The hours before he arrived, the sky was cloudless, the day bright. But a storm gathered quickly and thrashed against the hospital windows. The lights outside lit the rain speckles on the glass into tiny globes of orange. This is what I remember from the outside world, those globes of orange light. Inside the room, the midwife could not find my son’s heartbeat. My wife knotted her hands in the sheets and howled. I put my head against hers, whispering clichéd encouragement. You can do this. You’re doing great. But I wasn’t sure if she could do this. I wasn’t sure whether she was doing great. The clipped voices of the midwife and nurses seemed to suggest otherwise.

The midwife said it was time. Said, this boy wants out. “I can’t hear the heartbeat,” she said. “You need to push.”

And my wife did. Through tears. Through screams.

“I got him,” the midwife said. “He’s arrived.”

The silence that followed. A silence among the chaos of nurses and orderlies. A silence between my wife’s heavy pants of breath, my reverberating heart.

Then the sound of his first cry.

After I clipped his umbilical cord, after the chaos of the night subsided and my wife was resting in her bed, I watched my son—my son!—breathe in a bassinet beside the bed. I kept watching out of fear that I might lose him. I put my lips on his wrinkled forehead, and like my mother, when she kissed me goodnight those many years ago, I breathed him in.

III

My son does not give kisses. He devours. He will take your face in both hands and open his mouth wide and seek to encapsulate the whole of you. He will take your nose, your forehead, your chin. His kisses are a possession.

Except for me.

He does not kiss me, though I spend the majority of the day with him, though he reaches for me and cries when I leave a room. He loves me, I know, but he does not kiss me. My wife says it’s because I don’t have boobs. My mother says I need to get rid of my scratchy beard.

IV

The old woman wants to see every element of my son’s day. She wants to witness his eating habits. How he sleeps. Bath time. She wants to see him jump in his jumper. Wants to inspect the state of his diapers. The old woman is too old to travel, her legs unable to withstand the twenty-two hours on a plane. So in the time we have, she wants to observe her grandson’s life. She says, I love you. She says how badly she wants to hold him. She says she wishes she had more time to know him. She says, “Do you think he loves me?”

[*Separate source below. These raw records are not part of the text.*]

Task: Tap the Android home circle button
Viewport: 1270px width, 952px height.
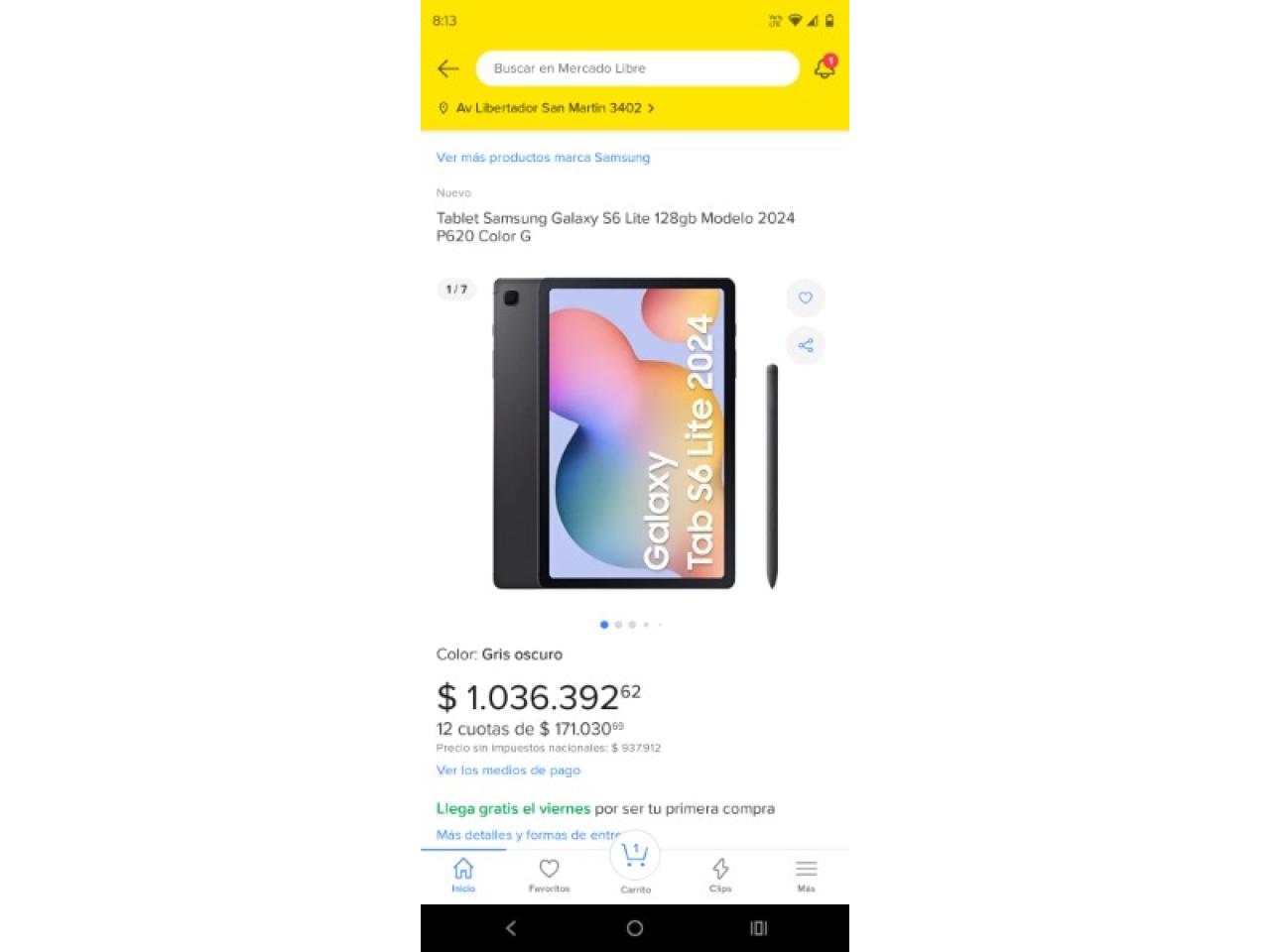Action: (635, 928)
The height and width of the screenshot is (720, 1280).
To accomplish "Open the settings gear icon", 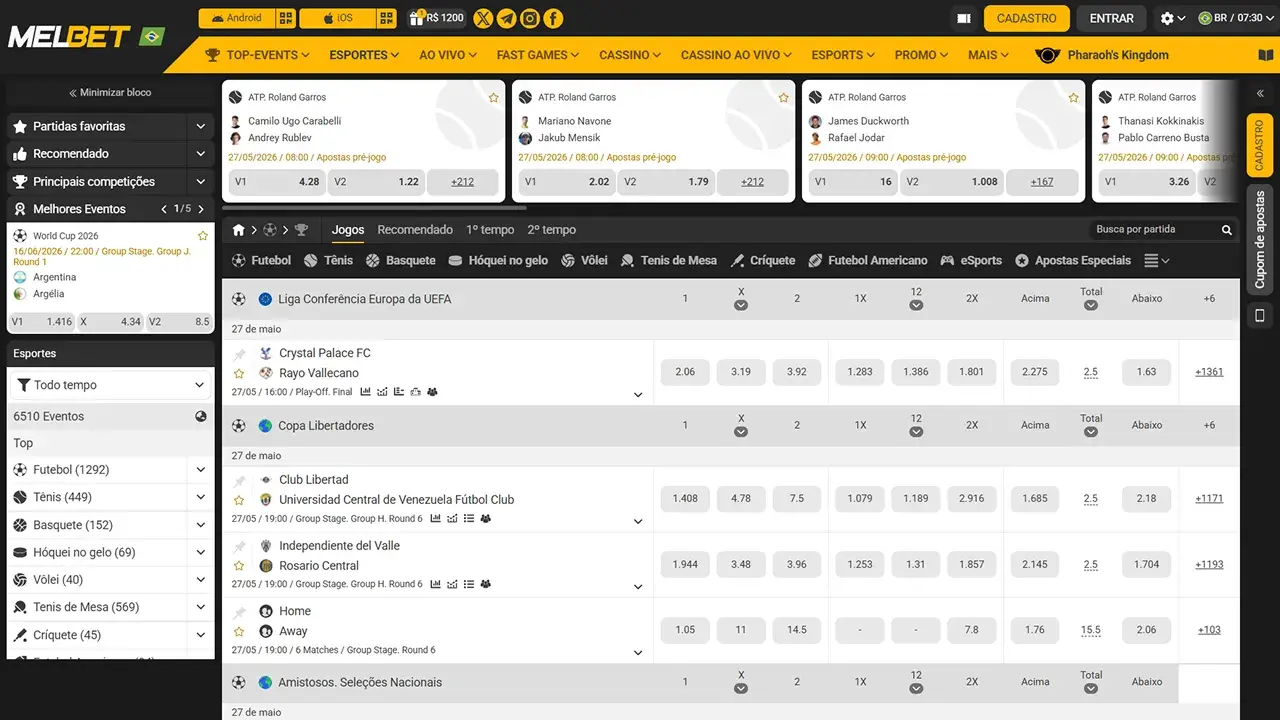I will 1172,18.
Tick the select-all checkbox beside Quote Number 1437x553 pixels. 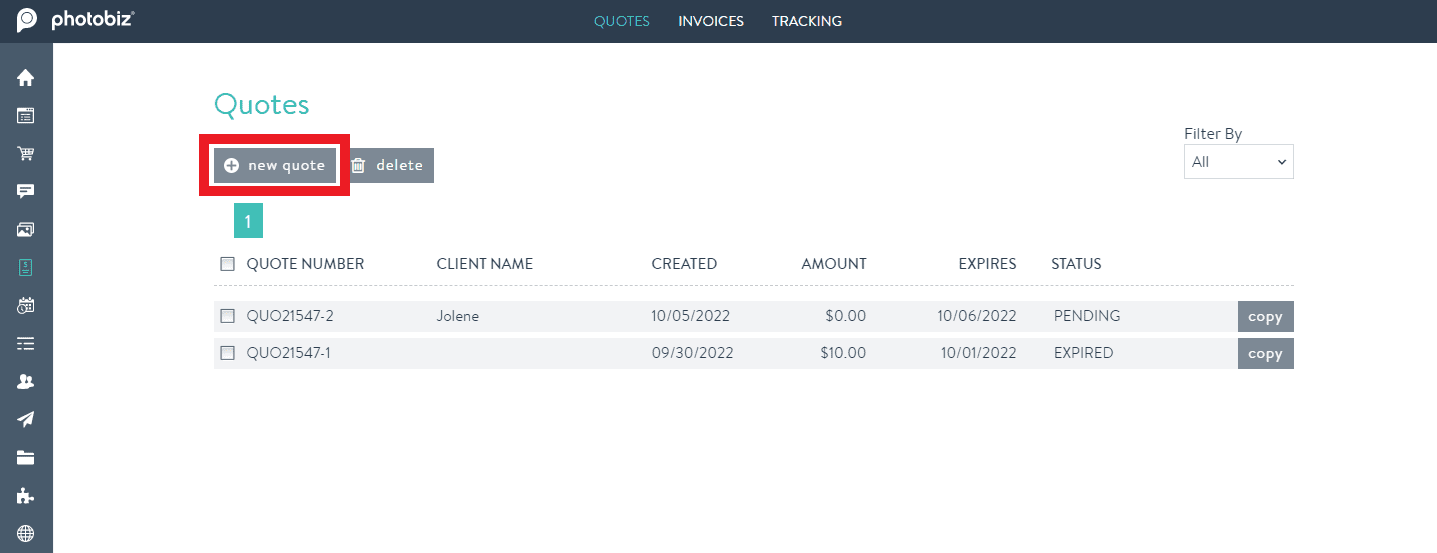click(227, 264)
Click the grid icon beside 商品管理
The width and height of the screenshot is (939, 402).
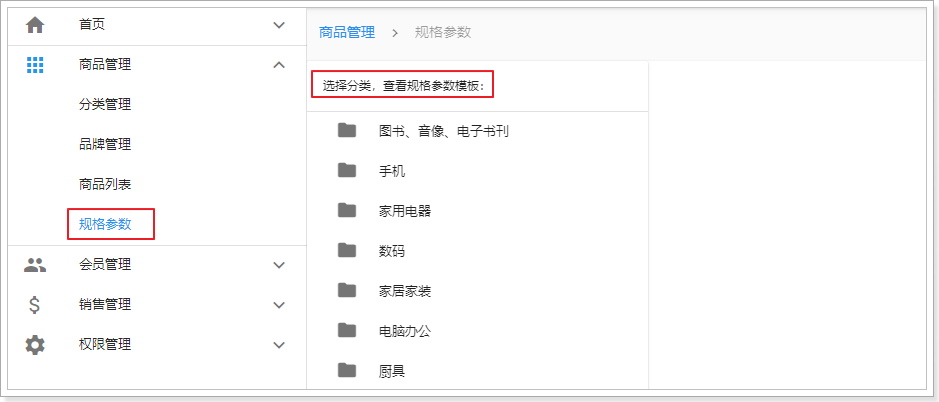[35, 65]
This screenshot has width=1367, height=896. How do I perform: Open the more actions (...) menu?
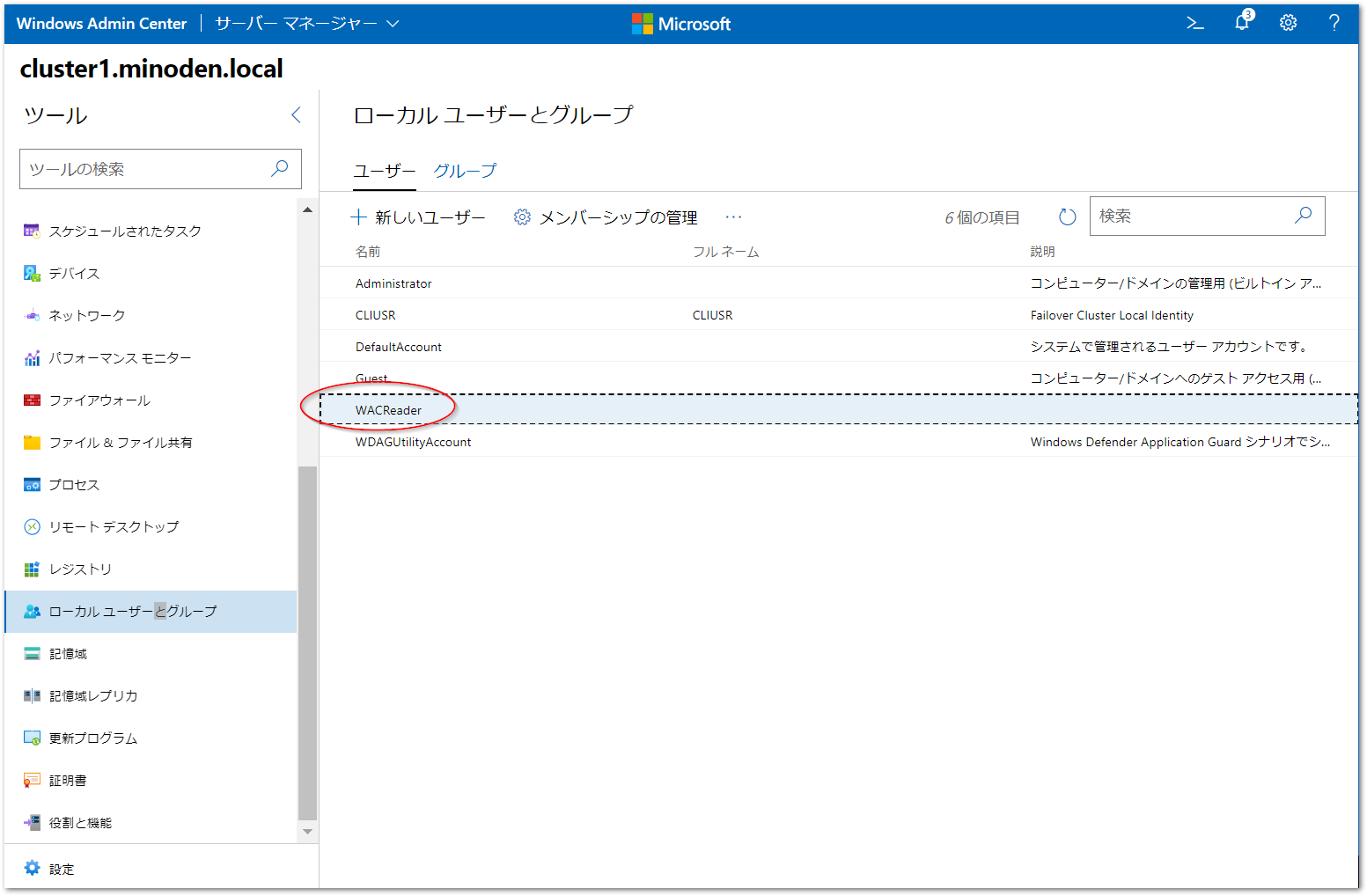tap(733, 217)
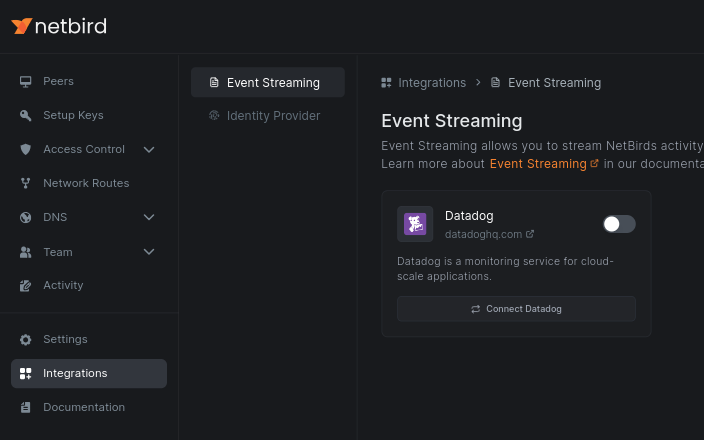Click the Settings gear icon
Screen dimensions: 704x440
tap(26, 339)
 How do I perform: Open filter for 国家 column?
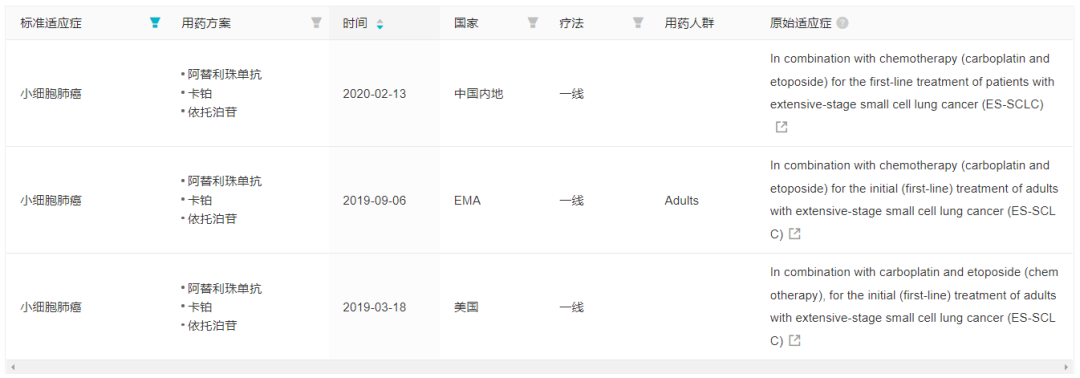click(x=532, y=23)
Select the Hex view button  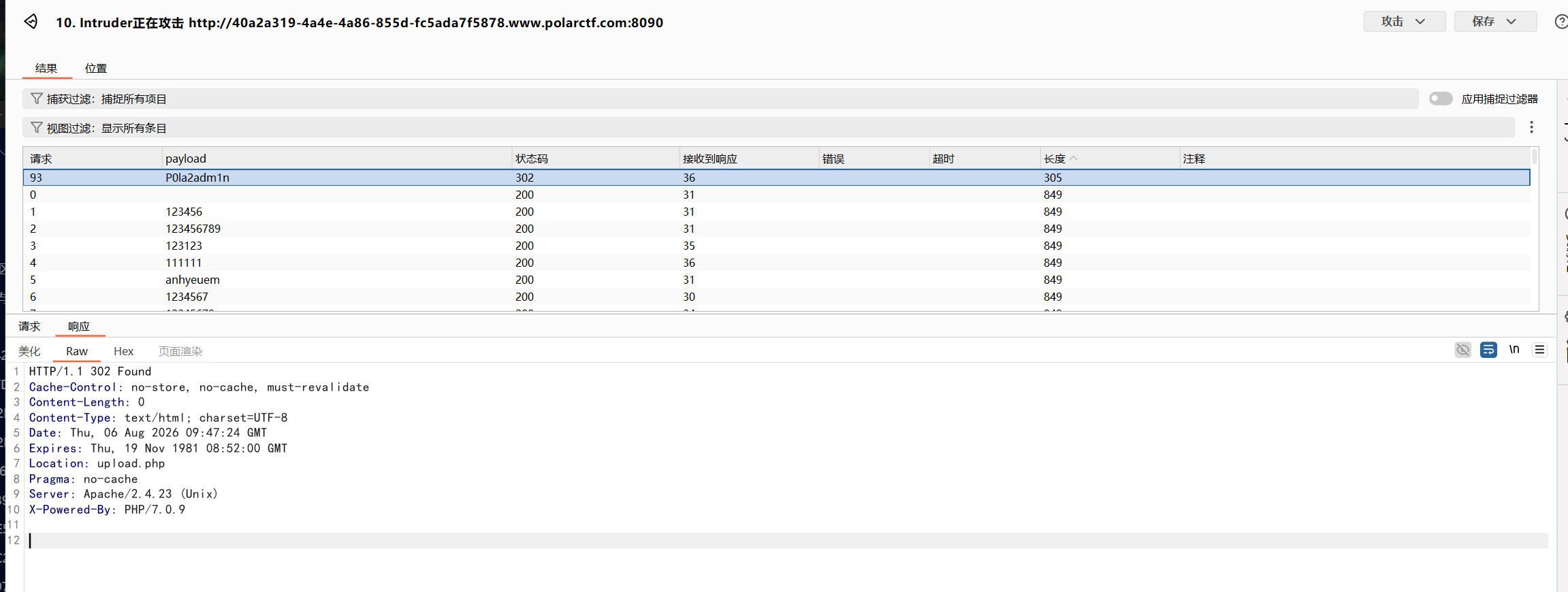coord(123,351)
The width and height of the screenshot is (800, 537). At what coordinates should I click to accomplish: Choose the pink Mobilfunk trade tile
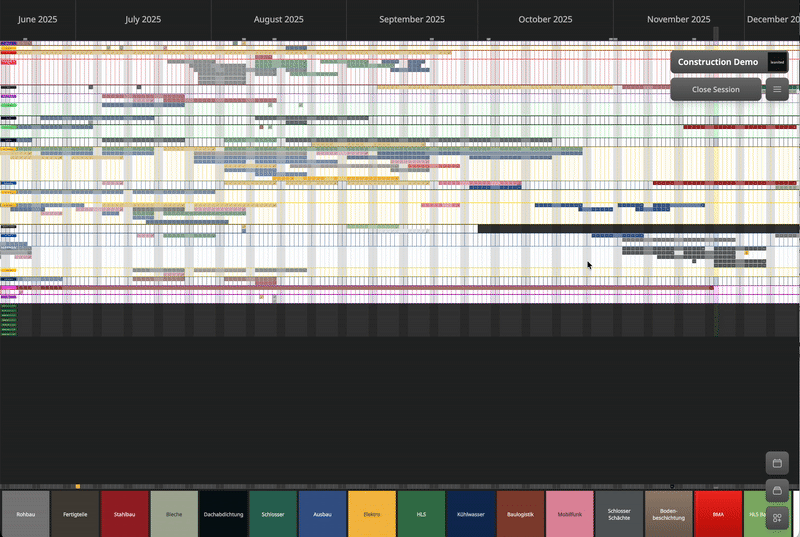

At the end of every conversation, she puckers her lips and brings the screen in and out. “Jube, jube,” she says. Kiss, kiss.

And my boy opens his mouth wide, taking her whole.

Ira Sukrungruang

Ira Sukrungruang is the author of The Melting Season, Southside Buddhist, In Thailand It Is Night, and Talk Thai: The Adventures of Buddhist Boy. He teaches in the MFA program at University of South Florida and edits the online journal Sweet: A Literary Confection.